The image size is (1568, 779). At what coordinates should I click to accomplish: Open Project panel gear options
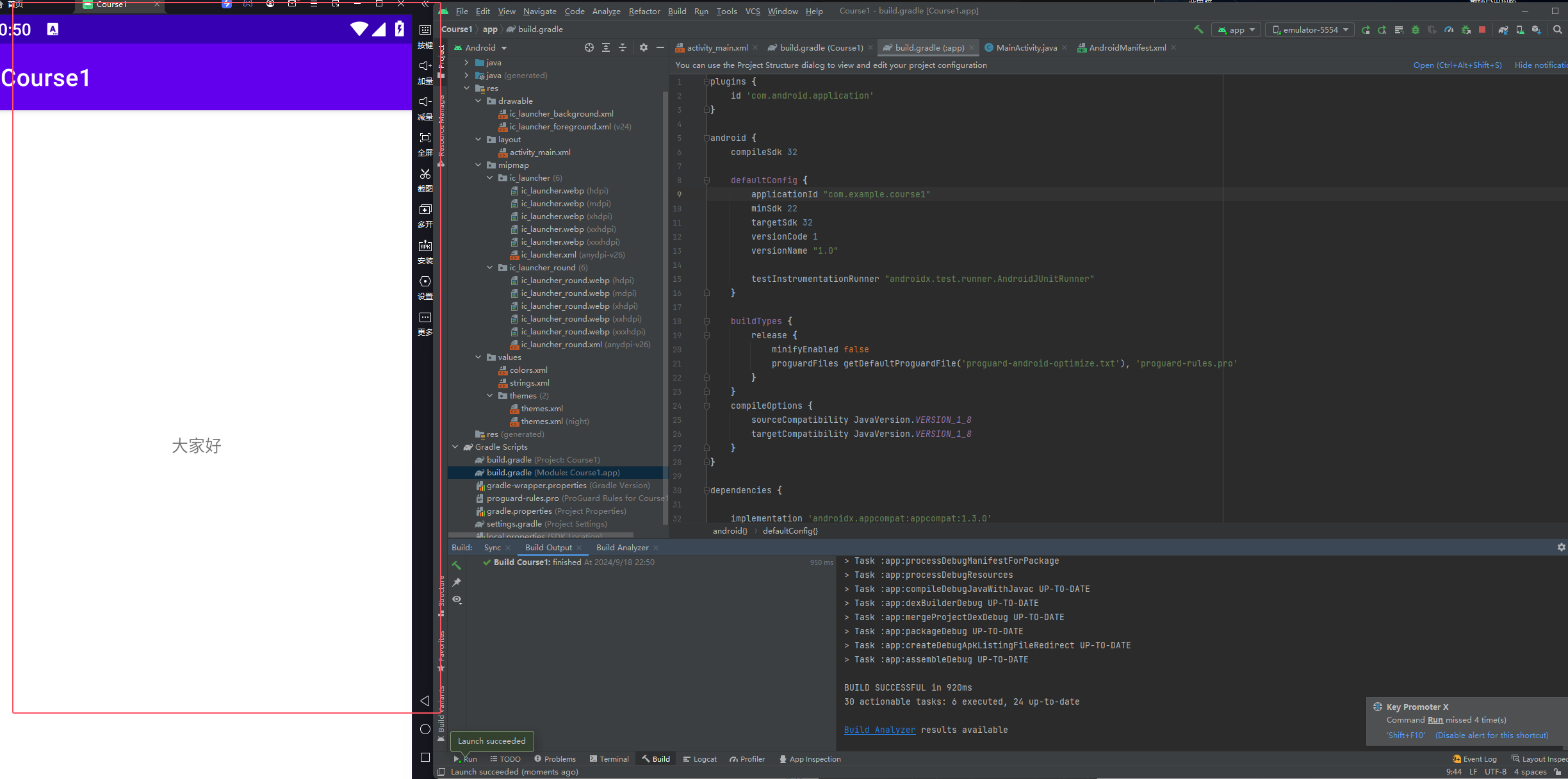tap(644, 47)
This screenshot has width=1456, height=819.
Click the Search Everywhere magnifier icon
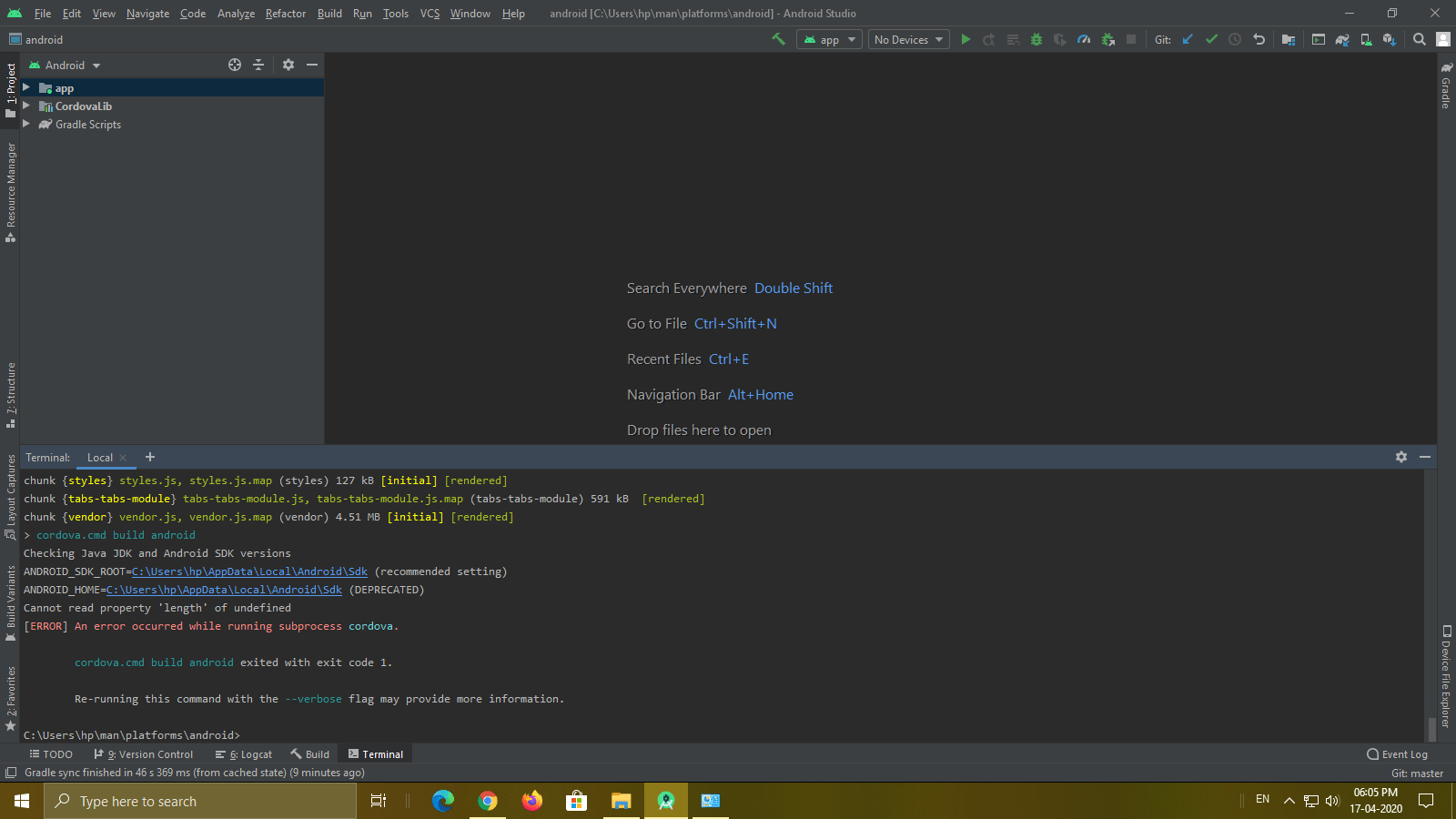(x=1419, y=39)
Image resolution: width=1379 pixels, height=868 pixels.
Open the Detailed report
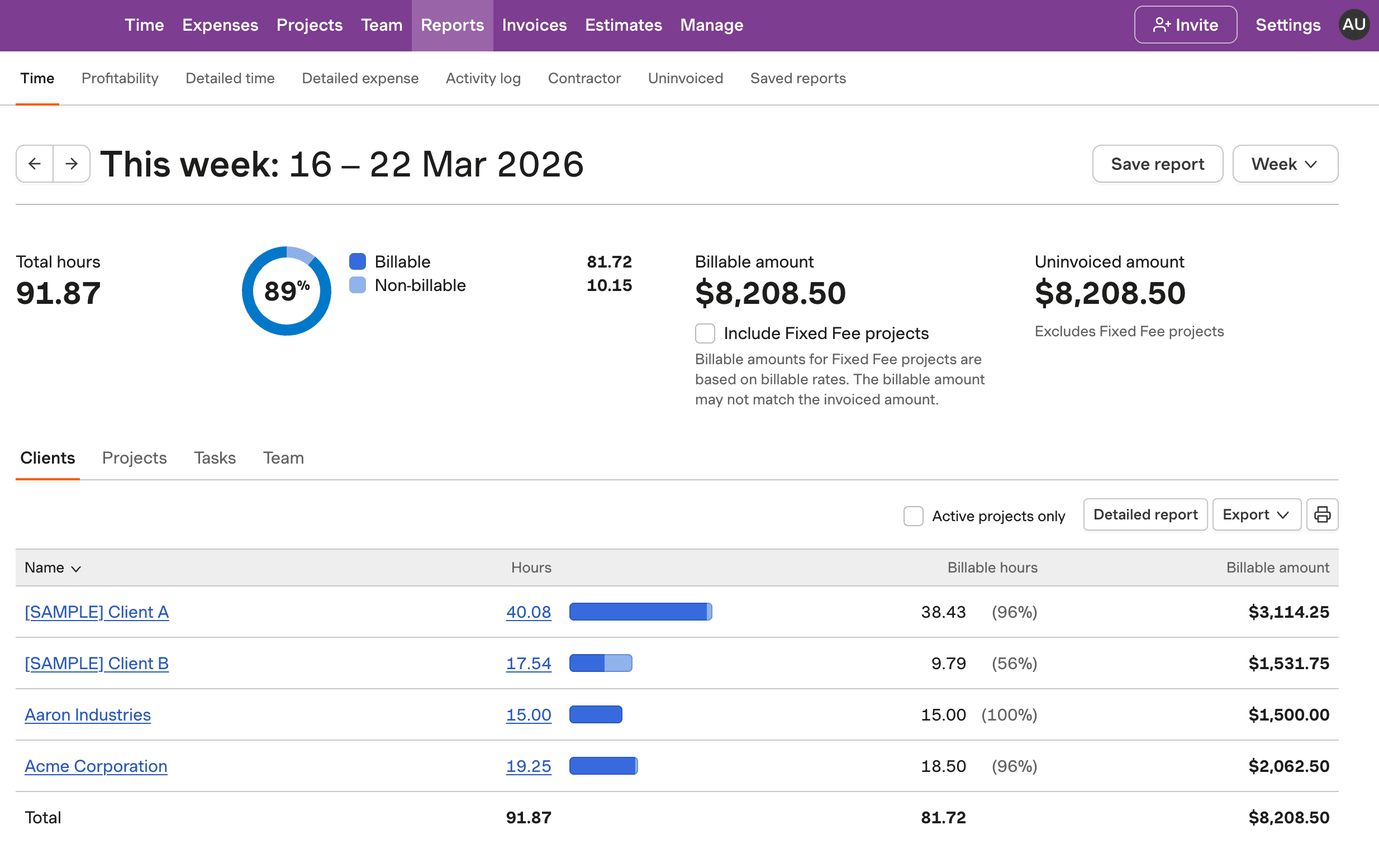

Exercise instructions:
The data above must be written out again without alteration, and the pictures in them must be excluded.

Result of this exercise:
The image size is (1568, 779). At what coordinates should I click to accomplish: Open Project panel gear options
tap(644, 47)
This screenshot has width=1456, height=819.
Click the Search Everywhere magnifier icon
(x=1419, y=39)
Image resolution: width=1379 pixels, height=868 pixels.
Open the Detailed report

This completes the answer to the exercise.